The function then checks the following condition:

lmx < root.val < rmi

This condition ensures that the current node's value is greater than all values in its left subtree and smaller than all values in its right subtree, a requirement for a BST.

If the condition is true, it means the subtree rooted at the current node is a valid BST. The size of this BST is ln + rn + 1 (including the current node). The global variable ans (or equivalent) keeps track of the largest BST size encountered so far.

If the condition is false, it means the subtree rooted at the current node is not a valid BST, and the function returns (-inf, inf, 0) (or equivalent) to indicate this.

Time and Space Complexity Analysis:

• Time Complexity: O(N), where N is the number of nodes in the tree. This is because each node is visited exactly once during the DFS traversal.

• Space Complexity: O(H), where H is the height of the tree. This is due to the recursive call stack used during the DFS. In the worst-case scenario (a skewed tree), H could be equal to N, resulting in O(N) space complexity. However, in a balanced tree, H would be log(N), leading to O(log N) space complexity.

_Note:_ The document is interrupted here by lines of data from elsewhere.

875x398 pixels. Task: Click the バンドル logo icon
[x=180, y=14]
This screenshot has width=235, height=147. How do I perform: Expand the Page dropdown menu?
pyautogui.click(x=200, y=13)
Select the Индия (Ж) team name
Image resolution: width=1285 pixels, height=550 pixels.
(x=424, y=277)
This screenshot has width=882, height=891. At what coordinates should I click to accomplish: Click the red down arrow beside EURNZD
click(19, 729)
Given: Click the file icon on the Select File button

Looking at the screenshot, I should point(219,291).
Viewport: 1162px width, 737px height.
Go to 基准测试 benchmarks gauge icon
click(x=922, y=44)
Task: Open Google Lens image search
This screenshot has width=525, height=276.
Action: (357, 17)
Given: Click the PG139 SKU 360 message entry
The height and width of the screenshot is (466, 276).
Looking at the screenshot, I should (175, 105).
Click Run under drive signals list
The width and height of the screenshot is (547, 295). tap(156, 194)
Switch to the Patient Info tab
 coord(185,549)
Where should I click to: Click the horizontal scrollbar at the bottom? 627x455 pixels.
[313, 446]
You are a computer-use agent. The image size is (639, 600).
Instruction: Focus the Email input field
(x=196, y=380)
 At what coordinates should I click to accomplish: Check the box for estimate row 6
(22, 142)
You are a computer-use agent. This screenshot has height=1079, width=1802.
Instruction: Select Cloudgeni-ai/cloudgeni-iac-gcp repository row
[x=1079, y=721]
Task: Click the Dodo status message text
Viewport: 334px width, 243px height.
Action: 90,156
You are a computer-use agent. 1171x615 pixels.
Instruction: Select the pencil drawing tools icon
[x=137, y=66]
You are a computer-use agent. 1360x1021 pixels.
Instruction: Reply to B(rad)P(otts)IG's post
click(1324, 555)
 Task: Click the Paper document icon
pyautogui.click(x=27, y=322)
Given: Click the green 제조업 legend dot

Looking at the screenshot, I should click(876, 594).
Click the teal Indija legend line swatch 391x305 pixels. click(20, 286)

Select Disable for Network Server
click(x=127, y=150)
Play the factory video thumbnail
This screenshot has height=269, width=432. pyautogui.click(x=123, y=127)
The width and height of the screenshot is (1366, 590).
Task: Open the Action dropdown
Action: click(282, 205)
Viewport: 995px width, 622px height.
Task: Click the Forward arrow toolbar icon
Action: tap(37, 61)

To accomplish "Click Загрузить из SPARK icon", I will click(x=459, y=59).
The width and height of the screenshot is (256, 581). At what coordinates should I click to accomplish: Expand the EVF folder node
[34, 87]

Code Explanation (Python):

The Python code demonstrates the algorithm effectively:

def largestBSTSubtree(self, root: Optional[TreeNode]) -> int:
    def dfs(root):
        if root is None:
            return inf, -inf, 0  # Return infinity, negative infinity, and 0 for empty subtree
        lmi, lmx, ln = dfs(root.left) # recursive call for left
        rmi, rmx, rn = dfs(root.right) #recursive call for right
        nonlocal ans
        if lmx < root.val < rmi: # checking BST condition
            ans = max(ans, ln + rn + 1) # updating the largest BST size
            return min(lmi, root.val), max(rmx, root.val), ln + rn + 1 # return min,max and size
        return -inf, inf, 0 # return if not BST
 
    ans = 0
    dfs(root)
    return ans

The other languages (Java, C++, Go) follow a very similar structure, adapting the syntax and data structures to each language's specifics, but maintain the core logic of the algorithm.